It is a great pleasure to serve under your chairmanship, Sir David.
I start by congratulating my hon. Friend Jack Brereton on securing this debate and particularly on bringing into the open the examples of town centre heritage action zones that he has mentioned. Of course, he concentrated on heritage-led regeneration and it was right for him to do so. However, he also concentrated on the need to use buildings to their greatest effect, stressing the importance of bringing buildings back into use as we go through the process of improving town centres.
The starting point for me on this issue is how all of this activity can help to show, first, that we can breathe new life into the high streets of our towns and, secondly, how we can help to regenerate people’s shopping experience, eating experience and just the experience of enjoying a good environment in which to take a stroll, enjoy sport or whatever.
I look at this issue wearing two hats. First of all, I look at it wearing the hat of an archaeologist, which I was until a little while before I came into this House, and I also look at it wearing the hat of a planning expert. I use the term “expert” loosely; it is a term that is applied to me, rather than one that I apply myself.
I will consider the archaeological perspective first. We need to stress that people are genuinely interested in the archaeology and the history of the place in which they live.

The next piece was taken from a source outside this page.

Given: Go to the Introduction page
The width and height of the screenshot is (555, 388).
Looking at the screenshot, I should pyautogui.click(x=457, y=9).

If I ask someone in one of the two towns in my constituency what their impression of the town is, they will always refer to some moment of history in describing how the town has grown.
Neither of the two towns in my constituency has become a town centre heritage action zone: the Minister will correct me if I am wrong, but I think that neither Henley nor Thame fall into that category. I know that he does not wish for us all to use this debate as an opportunity to lobby him to include our own towns within a HAZ, but let me not disappoint my colleagues by staying away from that subject. I do not actually mind which one of the two towns the Minister chooses—he could even choose both—but it would be nice to have one in a HAZ.

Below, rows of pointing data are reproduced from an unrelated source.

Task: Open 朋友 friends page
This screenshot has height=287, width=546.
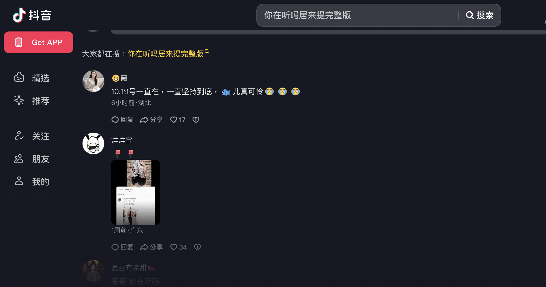Action: (x=31, y=159)
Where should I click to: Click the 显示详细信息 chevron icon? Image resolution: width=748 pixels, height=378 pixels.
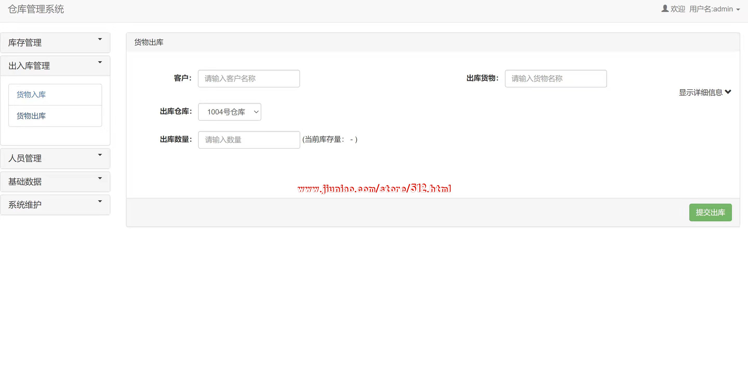(728, 92)
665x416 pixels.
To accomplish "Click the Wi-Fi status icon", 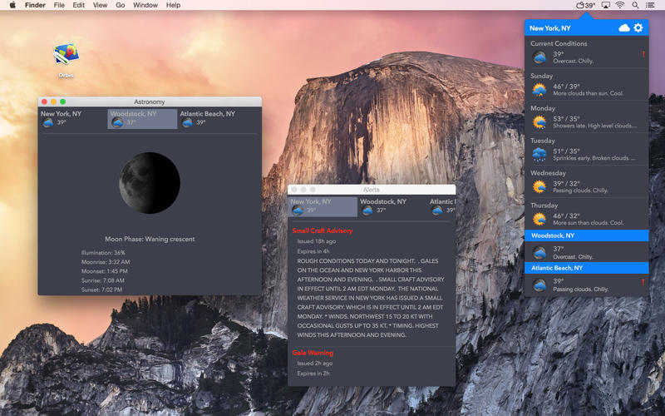I will (619, 5).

I will stay on the subject of archaeology for a little longer. We have a development in the centre of Henley, just off the market square, that has had to have archaeological excavation before the planned buildings can be put up. That excavation has revealed a fascinating pattern from the 12th and 13th centuries, which shows how the town developed. It did not develop in an ad hoc way; instead, it developed on a medieval plan in a very focused way. The medieval planners were obviously very good at setting out the town. It would be really nice to believe that, in encouraging people to use Henley town centre and to enjoy the heritage there, some way could be found to include that find within the developments that will go up on that site, rather than just referring to it in the name of the street or by changing the name of that particular part of the town. That is an important element to bear in mind.

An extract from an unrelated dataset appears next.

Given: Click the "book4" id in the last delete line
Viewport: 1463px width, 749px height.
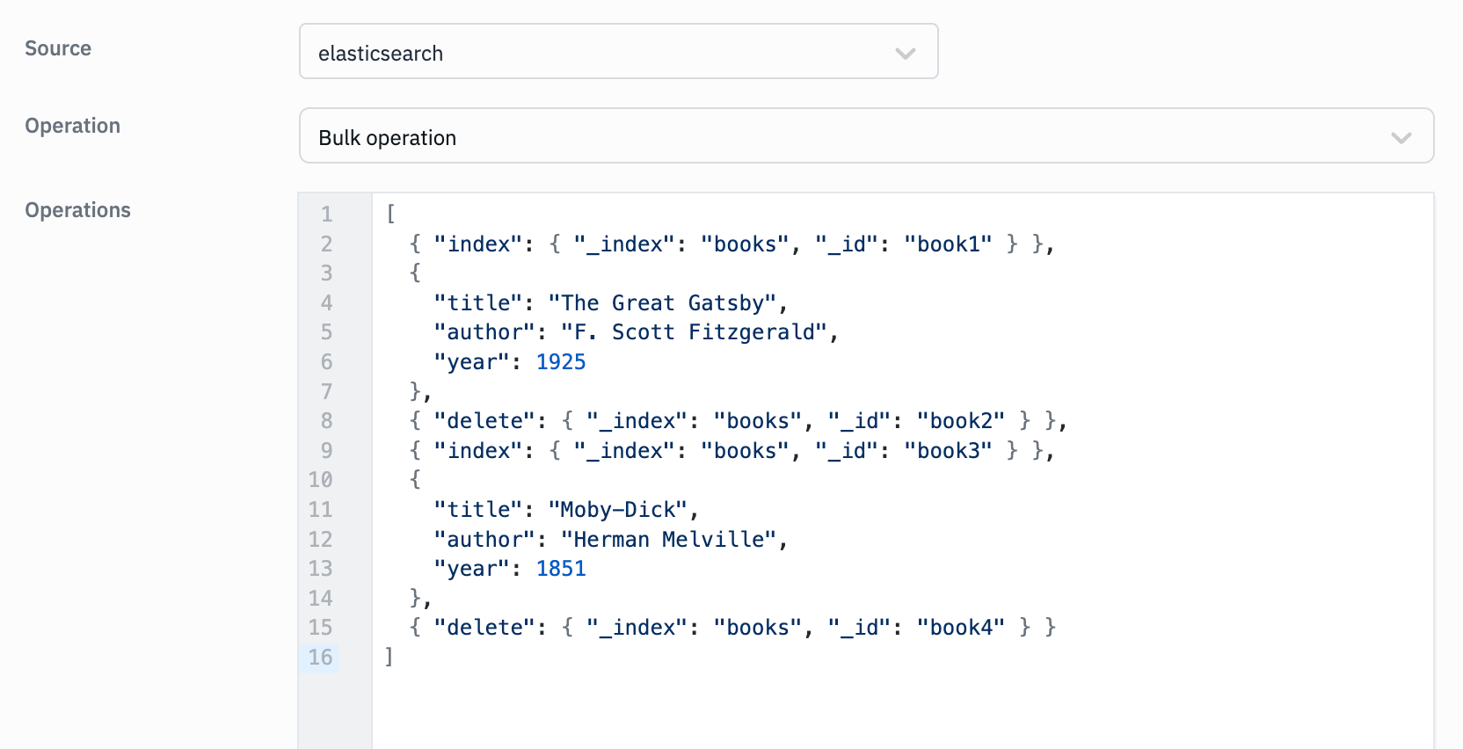Looking at the screenshot, I should click(961, 628).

Since invitations are being given out to the Minister, I urge him to come to Henley and see that site for himself, so that he can hopefully put Henley forward as one of the next towns on the HAZ list.
I said that I approached this wearing two hats. The other hat is that of a planner, and somebody who was very much involved with the Government in producing the national planning policy framework in its original form and commenting on its second form. I wonder whether the Minister would take my advice that this issue needs to be looked at again. We do not judge planning applications in this House; that is the function of the local district council. However, when I go around the country in my role as Government champion for neighbourhood planning, I am astonished at the appalling glass, concrete and steel buildings that have gone up in our town centres. I do not want our town centres simply to become pastiches of what they were at a set point, but it is important to stress that there is good design from the 18th, 19th, and indeed 20th centuries that helped to shape town centres and give credibility to their status as heritage locations. When the Minister looks at heritage action zones, he ought to include buildings that were built in those times.
None of these proposals, on their own, will overcome the issues that have been raised by the internet. None of them will overcome the habitual appearance of nothing but charity shops on our high streets, except in Henley where they are matched by the number of coffee shops —it is always possible to get a decent cup of coffee in Henley. However, they will go a long way towards helping overcome some of those issues and talking about the pride of the place, making that town’s heritage part of its future. For that reason, I urge the Minister to look carefully at those issues when he comes to the next list of heritage zone areas that he will bring into force, or rather that English Heritage—sorry, Heritage England; I am falling back into old money—will bring into force when it next thinks about this.